And how did exactly Dobsons hypnosis differ from Miltons? -
Re: the Unconcious Hello Bit of an 'aul' thread perhaps, but thought it was worth sharing.
Firstly, apols for those of you already getting Jonathan Altfeld's newsletter - (apparently thousands do so) as you'll have just read the article I'm about to refer to.
In my opinion he takes the whole unconcious hello thing to a whole new level - to the extent of unconcious conversation *with perhaps a touch of mindreading based on good calibration*.
It's one of those elusive obvious things IMO, that most of us have probably done unconciously. here's the newsletter link
Be interested on your opinions, I was fair dinkum impressed.
Egg. http://www.westessexhypnotherapy.co.uk -
Re: the Unconcious Hello Well I signed up for the newsletter, but didn't see anything on that page but the opportunity to sign up. Did I miss summat? Would you consider asking JA for permission to reproduce the relevant text here? I'm totally curious now. -
Re: the Unconcious Hello I'll drop JA a line and let him sort shit out. ;-)
love ya bridge.
x http://www.westessexhypnotherapy.co.uk -
Hi Al,
I'm not Jonathan. But this is my take on it:
Much of the PUA rap is about "Wow, you can consciously do these behaviours and it will get you chicks."
It's really, "You can consciously do these behaviours - and if you do them well enough, the other person may come to think/ feel you're doing them naturally, and so you'll get into 'rapport' ... and that's one step on the way to getting chicks."
If you do them well enough … if you do them naturally … and if the other person isn't too picky, isn't too good at telling deliberate behaviours from completely natural and unconscious ones. (Because even your best rapport-getting behaviours are detectable as being deliberate, and won't work unless …. )
Then there's the nlp techniques collector - "Oh, I'm a real maven, I'm real cool, I've got all these techniques, and -- what's that? You say there's a new one? One that I don't already have? Hey, I'm interested …. "
And so they get hooked. As if just having a name, a label, means a thing exists. "The Unconscious Hello, you say? Tell me more …. "
They assume (a) it must mean something, and (b) it must be a technique, and (c) they can easily master it. Why, haven't they already collected 200 previous techniques, put them in a book, and are very proud of it?
And then there's the seeker of Mysterious Power Over People - the "Oh, wouldn't be cool to, like, you know, be able to say 'hello' to someone unconsciously, and like, you know, have them be completely under your spell - without them ever knowing it" people. People who are still operating out of teenage embarrassment, longing, and ineffectiveness.
Well, there is no big secret.
You can say "hello" inside - that is, silently, and to yourself, but directed at someone else - especially the first time you meet them - and if you have a positive and happy and welcoming feeling inside you, then it will have an effect - or what the Americans call "an impact".

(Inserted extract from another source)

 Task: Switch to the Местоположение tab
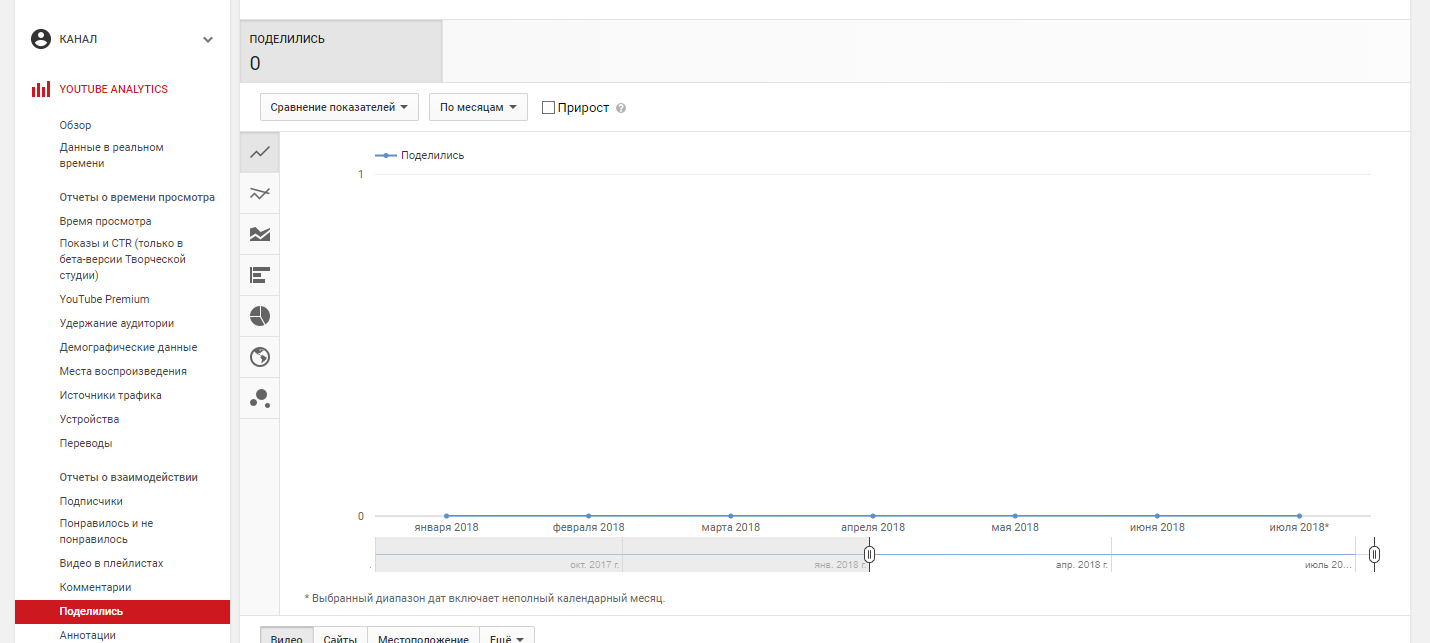(422, 638)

And if you mean it - IF YOU MEAN IT - then that will have an effect on your behaviour - all of your behaviour. And that is ALMOST ALWAYS noticed by other person - ON SOME LEVEL. And so, from there on, you're on the up.

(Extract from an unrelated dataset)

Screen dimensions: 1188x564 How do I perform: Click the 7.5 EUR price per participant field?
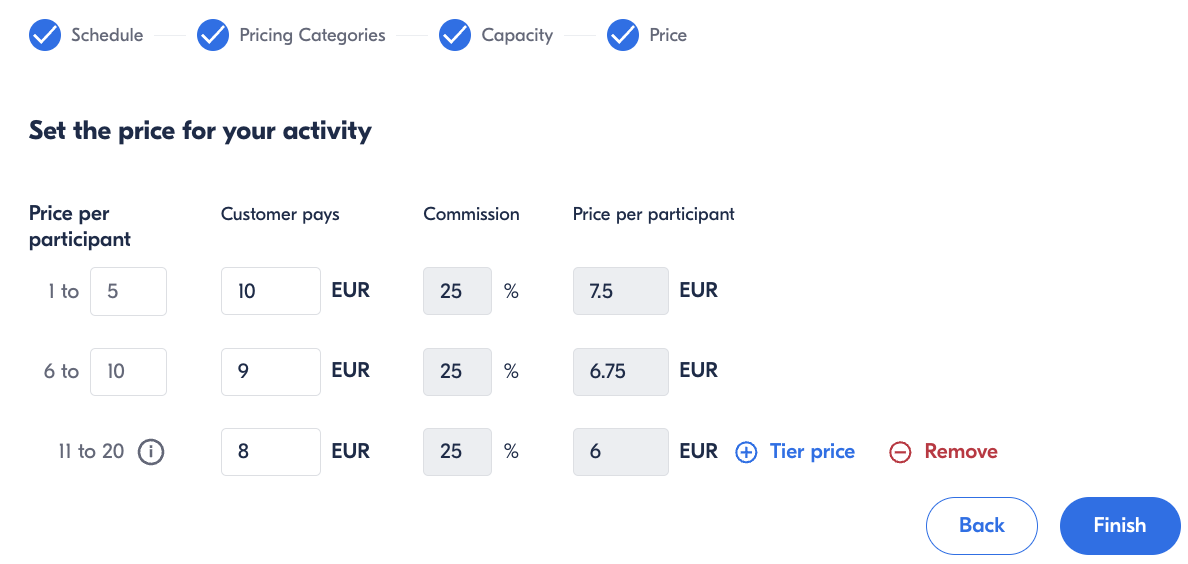(x=621, y=291)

But that's all it is. Have a happy and positive and welcoming attitude to other people, and other people will pick upon it. Some secret, huh? Dale Carnegie, eat your heart out.
It's not a technique - UNLESS YOU MAKE IT ONE. And the bummer is, if you deliberately and callously make it one, it won't work. Because it relies on you being genuine, on you genuinely and naturally having a warm and welcoming and positive attitude to other people.

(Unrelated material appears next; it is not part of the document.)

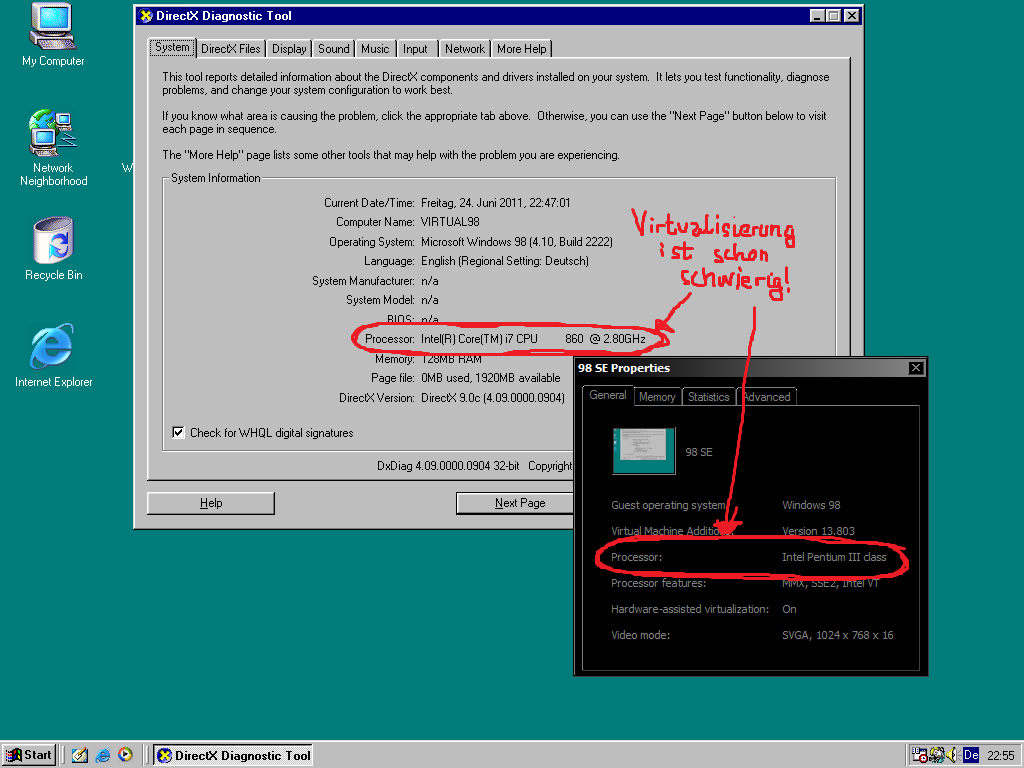The width and height of the screenshot is (1024, 768).
Task: Click Task Scheduler tray icon
Action: [x=919, y=755]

And if you do it as a cool, way-too-deliberate technique, then it won't be genuine - and the other person will know it.
Now, taking the idea further ….
If you're "centered" - that is, truly being and behaving and operating out of your "hara", then all sorts of things change. Your whole voice and "face" and body behaviour will change. You will be "completely integrated" - or, to use the label that John Grinder foisted on nlp (and which I think shows his machine-like formal-systems-over-people limitation), you will be "congruent".
By which JG means "all your five rep systems messages will add up" - and by which I mean more, much more than that.
I mean ALL your messages - not just your face and voice and behaviour, but your energy and your aura and your "field" and your detectable-at-a-distance kinesthetics, and the rays of light that sometimes fan out from your middle, and … well, all of it ….
You do that, and you will not only be both unconsciously and consciously welcomed by everybody, you will light up the room the moment you walk into it. You will have what some call "charisma". You will indeed be saying IN EVERY WAY POSSIBLE way, "Hello". :-)))
As to "unconscious conversation" ….
As you know, Al, you being a student of the martial arts, if you are in the state of hara-gei ("hara" meaning "centre", and "gei" meaning "knowledge", thus knowledge from the centre), you can pick up when someone who means you harm even if they're six miles away. And in closer combat, you can sense from THEIR hara, what move they are about to make before they even make it.
(Unless they are also skilled at "masking" by entering the void.)
That's a kind of "unconscious conversation".
But something like it happens everyday, and not just in the dojo. Some years ago, someone who is now a famous lady novelist said to me, "I knew as soon as I saw you that I liked you." If you like, Al, we had a hara-to-hara, "unconscious"-field-to-"unconscious"-field conversation - although, as I remember it, neither one of us was unconscious of it.
We both knew about it, and enjoyed it.
The thing you talk about is out there. It happens. For another example, one of the things the same lady novelist talked about in one of her books was her central character going back to work only three months after giving birth, and while she was still breast feeding. And having the mild embarrassment of having her breasts "let down" and leak milk into her blouse at four in the afternoon, in the middle of a business meeting.
Rupert Sheldrake did a survey of similar, still-nursing mothers who'd gone back to work, and got diary evidence of them (the mothers) experiencing similar flows when their baby at home - and miles away - started crying from hunger. (Obviously, there was somebody else at home doing the caretaking, and who kept the matching diary.)
That's also "unconscious conversation". And at a distance.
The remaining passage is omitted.